Catalonia calls for tax moratorium for companies affected by Covid-19 measures
Vice president Pere Aragonès considers it “essential” that businesses be given financial break in letter to Spanish president
Pere Aragonès, the vice president of Catalonia acting as interim president ahead of the impending election, has asked the Spanish president Pedro Sánchez for a tax break for businesses affected by the new Covid-19 measures.
Among the newly implemented restrictions are the full closure of bars and restaurants, although they are still allowed to serve for takeaway and delivery, while other businesses that involve physical contact are also forced to shut, excluding hairdressers.
Other restrictions include reduced capacities in shops, gyms, and cultural activities.
Aragonès believes a moratorium on VAT, corporation tax and social security contributions is “essential”, emphasising that “necessary measures” must be taken to prevent solvent companies from having to close completely due to the actions taken to halt the spread of the virus.
"It would not make any sense" for the state to continue collecting taxes "normally" when many companies can not operate regularly due to the measures, the acting president considers, also calling for quick action from Sánchez.
In addition, the ERC politician also wants moratoriums on payment of loans and basic supplies for the affected companies.
Industry figures outraged
Speaking at a protest against the new measures closing bars and restaurants, Roger Pallarols of the Restaurant Guild expressed "outrage" within the sector and the government's decision and called for more "reasonable" measures, lamenting the fact that the 9,000 restaurateurs in Barcelona will lose income but still have outgoings. He expects 80,000 workers to face temporary unemployment.
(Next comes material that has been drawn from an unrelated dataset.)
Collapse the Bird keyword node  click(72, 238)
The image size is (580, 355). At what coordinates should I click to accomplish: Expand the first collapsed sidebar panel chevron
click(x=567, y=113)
The Catalan executive has promised funds of €40m for businesses affected, but this won't be enough to cover losses, according to the Restaurant Guild, Barcelona Commerce, and employers' organizations Foment and Pimec.
The Secretary-General of the employers' organization Pimec, Antoni Cañete, claimed the impact of the measures will be €780 million. "The €40m announced represents 5.1% of the losses," he said.
With 210,000 workers directly affected and 810,000 people indirectly, Cañete called on the government for direct aid, citing the situation in France, where €10,000 has been granted to establishments with less than twenty workers.